Start of EXCERPTED TEXT

Allen Lund Company's Kenny Lund and Jimmy DeMatteis Discuss Transportation Cost Volatility
LA CAÑADA FLINTRIDGE, CA - From lumber orders pouring in following the California wind storms, to the rapid and greatly needed return of foodservice business, the need for efficient transportation has never been more evident. Costs are up for many along the supply chain, and transportation brokers are uniquely positioned to evaluate these market fluctuations. To help the industry get a better handle on the situation, I turned to Kenny Lund, Executive Vice President of ALC Logistics, and Jimmy DeMatteis, Allen Lund Company’s Des Moines, Iowa, Office Manager.
“Across the board, loads are up, and there has not been a big enough increase in the number of carriers and capacity,” began Kenny. “The rates are upward of 40 percent over last year. For refrigerated loads, we’ve seen absolutely record rates, especially out of California. This will all continue as we are now moving into summer buying patterns with pushes for seasonal holidays.”
Kenny stated that overall, ALC’s loads are up 20 percent. In the Des Moines office specifically, Jimmy told me that loads are up 38 percent. On top of this, carriers are experiencing a shortage of truck drivers. Kenny said that an estimated 50,000 jobs are open currently, and wages are up significantly for drivers.
“In past years, some suppliers may have seen freight as a necessary evil. But I think the pandemic has highlighted the importance of transportation in our supply chain,” Jimmy said. “As brokers, we deal with making appointments, reschedules, and accounting. But none of this could be done without the driver in the seat.”
Kenny noted that production has been up for the past eight months on Class 8 trucks. From the time that they are ordered, it usually takes about six months for them to enter the market, so new trucks are now hitting the road, and more are still coming.
With greater capacity, the gap between freight and carriers will lessen, and, inevitably, transportation rates will level out again. The question, as Kenny and Jimmy each reminded me, is when.

End of EXCERPTED TEXT

- _ACTIVITY 1_:
Reproduce the article on transportation costs from "Kenny noted that" to "me, is when.".
- _ACTIVITY 2_:
According to the article on transportation costs, by how much were loads up in the Des Moines office?
The records that come next are unrelated to the article on transportation costs.

Start of DATA FOR REVIEW

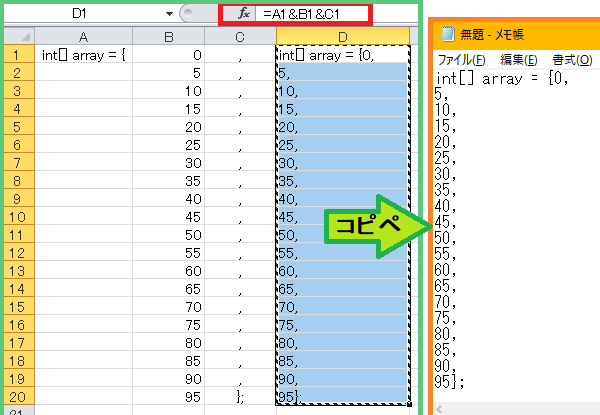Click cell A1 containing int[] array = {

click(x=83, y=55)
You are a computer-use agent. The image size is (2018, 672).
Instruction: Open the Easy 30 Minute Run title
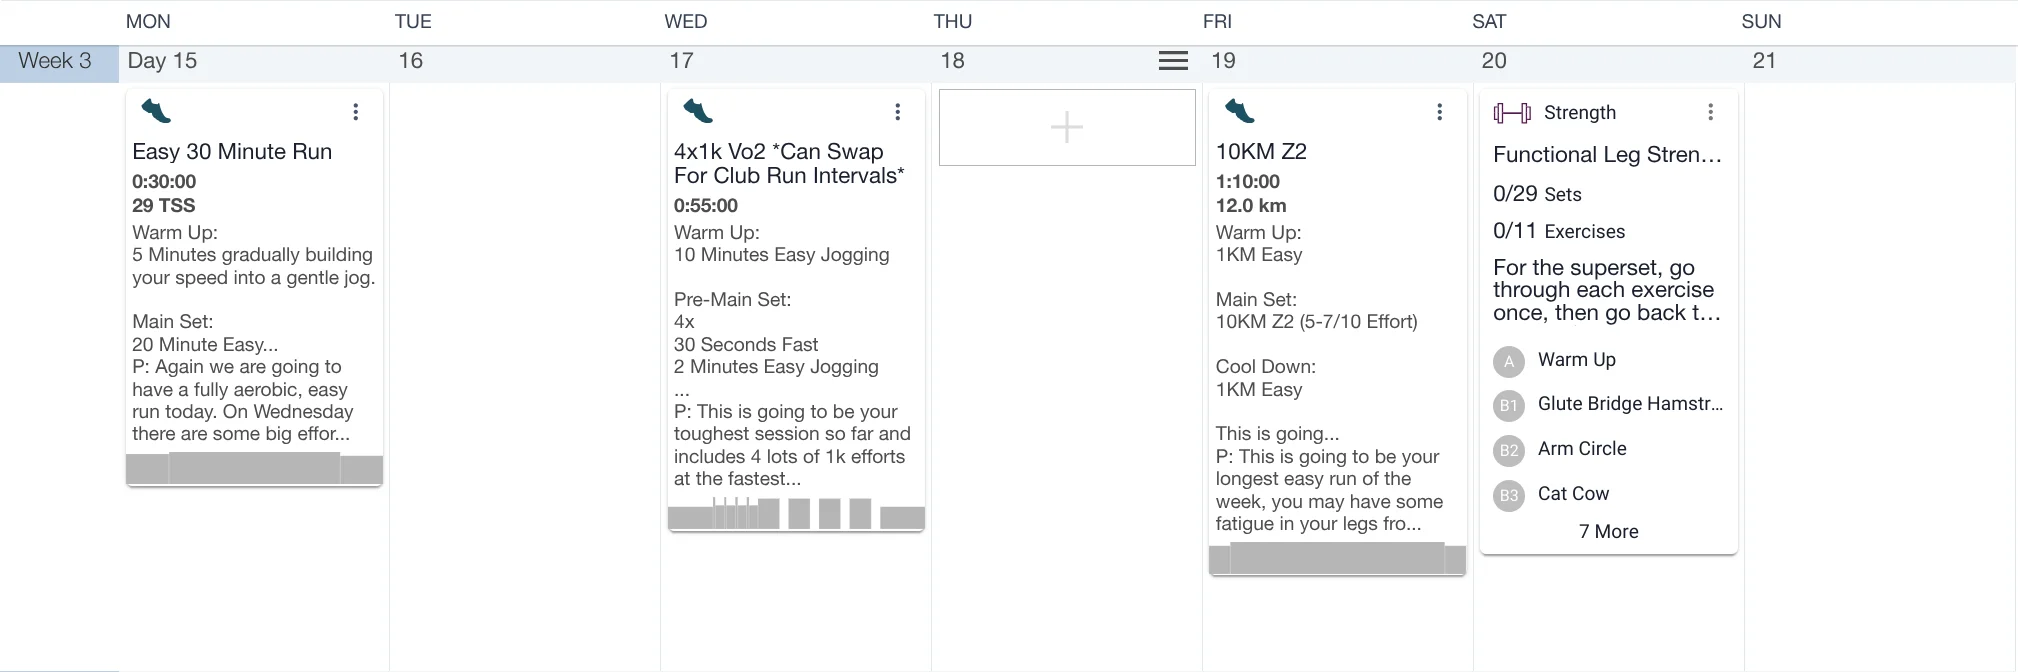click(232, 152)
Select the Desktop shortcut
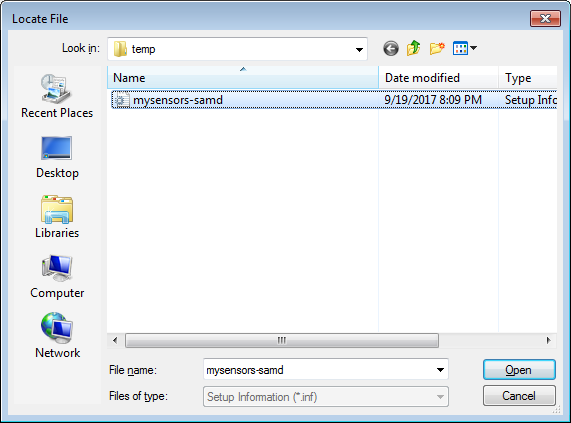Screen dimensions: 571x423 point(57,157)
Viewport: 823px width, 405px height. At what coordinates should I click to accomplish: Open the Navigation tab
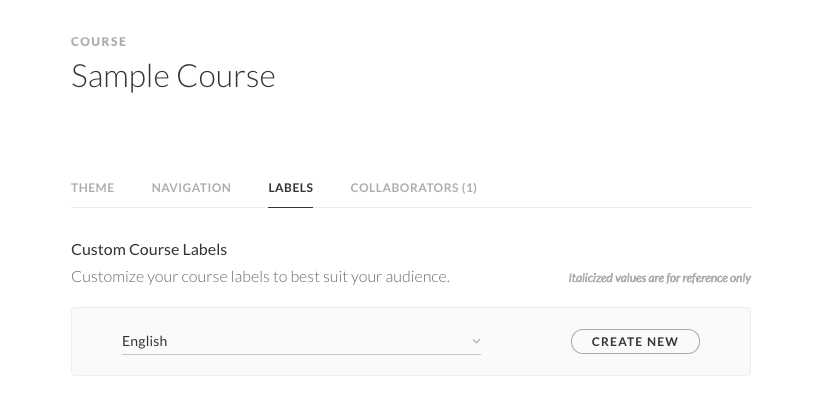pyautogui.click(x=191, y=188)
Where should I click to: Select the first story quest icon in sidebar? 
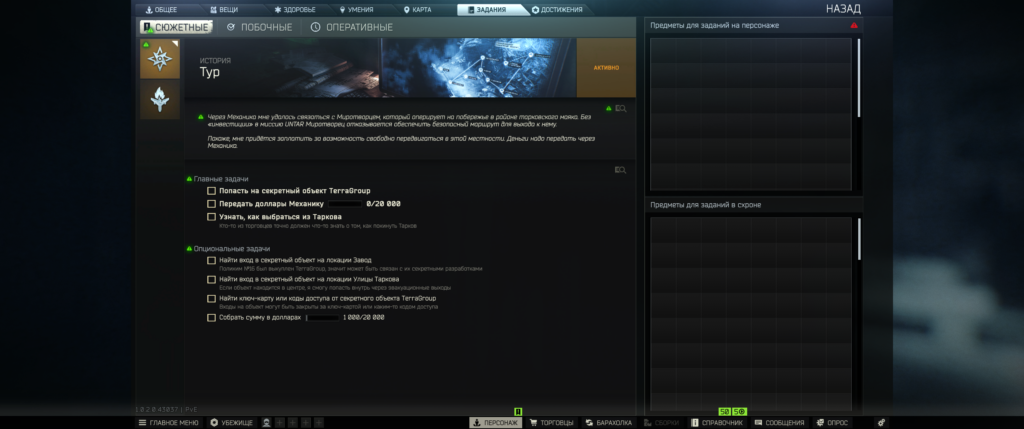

End of DATA FOR REVIEW

- _WRITTEN REPLY 1_:
Kenny noted that production has been up for the past eight months on Class 8 trucks. From the time that they are ordered, it usually takes about six months for them to enter the market, so new trucks are now hitting the road, and more are still coming.
With greater capacity, the gap between freight and carriers will lessen, and, inevitably, transportation rates will level out again. The question, as Kenny and Jimmy each reminded me, is when.

- _WRITTEN REPLY 2_:
38 percent.